Though in some ways a successful PDT drug, Photofrin suffers from a number of shortcomings:

• It is a difficult–to-reproduce mixture of compounds (some of which are PDT inactive);
• It lacks specific targeting to diseased tissues
• It clears slowly from the system (leading to patients being acutely photosensitive for some time after treatment, causing symptoms akin to acute sunburn in uncovered parts of the body)
• It is poor at producing singlet oxygen
• It absorbs strongly in the blue region of the visible spectrum, and blue light has little skin penetration, which limits Photofrin’s use to conditions on or near external and internal bodily surfaces easily accessed by a light source.

'Second generation' photosensitisers for PdT and cancer and other diseases

So-called 'second generation' PDT photosensitisers have been developed with much improved singlet oxygen production. The most successful of these to date has been verteporfin, developed by QLT and marketed by Novartis as Visudyne for the treatment of AMD. The earlier market success of this drug was shown by its annual sales of around half a billion dollars a year. Verteporfin works by targeting leaking proliferating blood vessels in the cornea that give rise to the AMD condition. After injection, the drug is allowed to equilibrate in the eye, and then the cornea is irradiated through the iris with a cold red laser.

Another useful drug, especially for photodynamic therapy of cancers in thehead and neck, is Foscan (temoporfin). Originally developed by Scotia Pharmaceuticals, Foscan has excellent singlet oxygen production, but suffered from poorly organised clinical trials that led to its non-acceptance by the FDA and initially by the EMEA. This in turn led to Scotia’s demise and an unfortunate market slur on PDT’s good name. However, Foscan was acquired by Biolitec and is now being marketed in Europe for head and neck cancers, where it is reimbursed in most territories, at €7,000 per treatment unit.

Though other 'second generation' PDT sensitisers are coming to market or are in various stages of Phase II and Phase III trials for a variety of conditions, none is truly targeted.
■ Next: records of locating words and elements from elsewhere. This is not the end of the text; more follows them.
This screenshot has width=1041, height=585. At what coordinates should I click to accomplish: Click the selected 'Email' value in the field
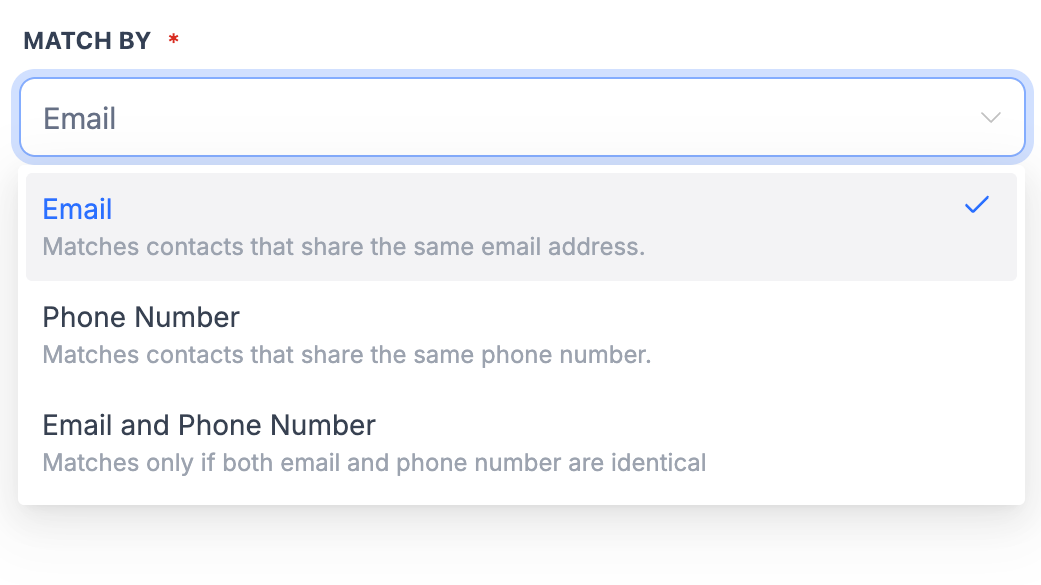(x=80, y=119)
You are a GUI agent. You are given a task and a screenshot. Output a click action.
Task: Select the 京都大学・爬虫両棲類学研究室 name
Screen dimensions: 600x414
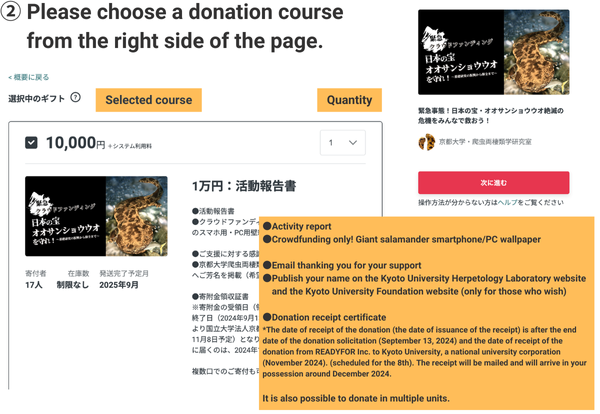[485, 142]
PhotoBiotics' unique targeted approach to photodynamic therapy for cancer

For PDT to reach its full therapeutic potential in cancer and other indications, it is important to improve the photophysics and specific targeting of current photosensitisers. PhotoBiotics has achieved both these goals by:-

• Using antibody fragments to target multiple photosensitiser molecules directly to diseased tissues

• Creating new more soluble photosensitisers capable of activation at longer light wavelengths, ensuring light penetrates more deeply into diseased tissues

The result is that PhotoBiotics' uniquely targeted approach to photodynamic therapy for cancer greatly improves PDT’s therapeutic margin, while drastically reducing photosensitivity. This means PDT will be more effective and better tolerated in a wider range of cancers, AMD, microbial infections, restenosis following angioplasty, and various proliferative skin conditions. It will also enable the targeting of imaging agents, so improving tumour detection.